Over the period of 12 months or so, the banks have been reluctant to give discounts on interest rates, fees and sanction generous legal fee contribution to home mortgage clients. No mortgage price war has taken place over the last many months.

There was a time when the banks used to compete aggressively for new mortgage business. The loan processing fee, the Low Equity Premium/Lenders Mortgage Insurance was discounted, even waived; the interest rates were discounted sharply to win over the business. Some of the banks used to run campaigns like free house and contents insurance for 12 months or so if you take housing loan from those institutions, etc. At that time, the banks were operating on very thin margins and were thriving on higher volumes.

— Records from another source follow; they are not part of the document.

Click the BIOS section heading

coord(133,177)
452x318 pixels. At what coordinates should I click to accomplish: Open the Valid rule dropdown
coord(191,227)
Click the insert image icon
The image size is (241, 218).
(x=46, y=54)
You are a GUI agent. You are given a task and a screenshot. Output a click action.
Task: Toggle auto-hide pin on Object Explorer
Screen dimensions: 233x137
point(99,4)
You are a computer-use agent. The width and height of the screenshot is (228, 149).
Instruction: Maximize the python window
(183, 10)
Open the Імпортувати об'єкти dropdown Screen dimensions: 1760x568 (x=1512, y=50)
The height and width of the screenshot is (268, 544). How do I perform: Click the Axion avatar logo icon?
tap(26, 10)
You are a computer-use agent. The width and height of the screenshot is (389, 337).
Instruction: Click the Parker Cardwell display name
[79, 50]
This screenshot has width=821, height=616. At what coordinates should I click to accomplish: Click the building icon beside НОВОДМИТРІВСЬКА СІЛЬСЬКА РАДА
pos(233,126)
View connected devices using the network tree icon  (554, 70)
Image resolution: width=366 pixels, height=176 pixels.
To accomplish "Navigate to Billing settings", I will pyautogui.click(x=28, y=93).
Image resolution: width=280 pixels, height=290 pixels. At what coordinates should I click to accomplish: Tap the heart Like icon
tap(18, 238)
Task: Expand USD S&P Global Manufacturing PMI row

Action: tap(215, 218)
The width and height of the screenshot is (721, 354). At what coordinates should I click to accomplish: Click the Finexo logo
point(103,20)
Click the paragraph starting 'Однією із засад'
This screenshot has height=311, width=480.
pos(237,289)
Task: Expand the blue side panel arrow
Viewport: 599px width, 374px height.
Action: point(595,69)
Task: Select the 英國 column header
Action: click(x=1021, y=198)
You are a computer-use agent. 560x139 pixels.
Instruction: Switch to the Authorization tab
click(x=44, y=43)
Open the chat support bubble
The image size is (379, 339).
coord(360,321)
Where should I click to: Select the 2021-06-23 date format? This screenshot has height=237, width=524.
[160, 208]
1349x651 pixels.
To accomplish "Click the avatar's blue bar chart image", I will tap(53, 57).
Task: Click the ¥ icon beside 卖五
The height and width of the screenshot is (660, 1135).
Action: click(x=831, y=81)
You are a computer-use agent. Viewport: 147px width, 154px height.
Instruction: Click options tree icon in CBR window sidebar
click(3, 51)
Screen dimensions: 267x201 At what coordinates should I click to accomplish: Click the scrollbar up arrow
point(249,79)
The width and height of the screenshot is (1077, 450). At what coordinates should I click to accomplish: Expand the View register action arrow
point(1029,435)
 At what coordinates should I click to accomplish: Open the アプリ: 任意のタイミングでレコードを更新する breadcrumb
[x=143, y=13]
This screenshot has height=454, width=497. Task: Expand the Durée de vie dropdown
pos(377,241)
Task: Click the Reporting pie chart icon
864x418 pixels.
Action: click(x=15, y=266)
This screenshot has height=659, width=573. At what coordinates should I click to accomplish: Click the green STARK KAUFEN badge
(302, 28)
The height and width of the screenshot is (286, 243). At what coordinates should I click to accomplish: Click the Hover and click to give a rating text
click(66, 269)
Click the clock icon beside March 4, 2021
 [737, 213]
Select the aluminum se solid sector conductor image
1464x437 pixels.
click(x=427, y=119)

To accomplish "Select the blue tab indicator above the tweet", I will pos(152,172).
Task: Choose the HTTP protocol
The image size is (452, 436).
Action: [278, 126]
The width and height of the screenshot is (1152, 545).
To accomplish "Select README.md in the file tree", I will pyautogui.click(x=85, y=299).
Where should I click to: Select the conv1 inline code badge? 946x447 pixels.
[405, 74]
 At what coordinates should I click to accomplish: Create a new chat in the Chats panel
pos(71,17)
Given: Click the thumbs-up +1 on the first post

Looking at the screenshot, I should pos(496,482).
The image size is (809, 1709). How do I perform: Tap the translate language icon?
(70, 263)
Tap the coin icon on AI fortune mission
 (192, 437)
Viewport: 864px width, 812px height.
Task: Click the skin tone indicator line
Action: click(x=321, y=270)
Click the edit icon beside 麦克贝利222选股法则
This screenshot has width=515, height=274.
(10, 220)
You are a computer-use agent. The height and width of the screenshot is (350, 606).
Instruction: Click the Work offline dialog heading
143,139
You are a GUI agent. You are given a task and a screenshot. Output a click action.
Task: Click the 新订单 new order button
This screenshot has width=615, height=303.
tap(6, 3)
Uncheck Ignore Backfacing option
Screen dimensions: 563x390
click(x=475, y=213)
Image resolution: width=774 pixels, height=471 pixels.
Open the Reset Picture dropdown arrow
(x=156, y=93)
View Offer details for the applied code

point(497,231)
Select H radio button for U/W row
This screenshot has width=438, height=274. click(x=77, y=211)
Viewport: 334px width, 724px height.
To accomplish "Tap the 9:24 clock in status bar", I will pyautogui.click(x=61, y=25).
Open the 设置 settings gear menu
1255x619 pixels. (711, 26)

After the onset of financial crisis, these promotions and aggressiveness to win over new business has disappeared. The primary reason is shortage of funding available from international markets at competitive pricing.
 

Also the Reserve Bank of New Zealand has asked for certain Loan/ Deposit ratios to be met within certain time frame.

RBNZ wants the banks to have maximum of their lending financed by local deposits and long term offshore borrowings. This is the reason, the term deposit rates offered by different banks are very attractive and these days the war is on deposit front and the banks are competing to get more and more deposits.

In the long run, these measures will boost the strength of New Zealand banks and these will be able to absorb financial storms more easily.

But, in the short run, the lending will become stricter, the banks will tighten their lending criteria and home mortgage lending will further dry up.

As the banks are not lending aggressively and their asset growth is sluggish, these are trying to shore up their profitability by charging higher margins on the loans they are advancing.

Some of the banks have already stopped waiving off loan re fix fee, which was a usual practice over the last few years.

Very soon, the banks may start charging loan processing fee, loan re-fix fee, will stop offering legal fee contribution altogether. The customers will have to be content with carded rates offered by banks, the discounts will disappear. High loan to value ration loans may be charged even higher LMIs and LEPs.
Mortgage payers should become prepared for the same and adapt to new changes at the earliest. This trend may last for many months, may be for years.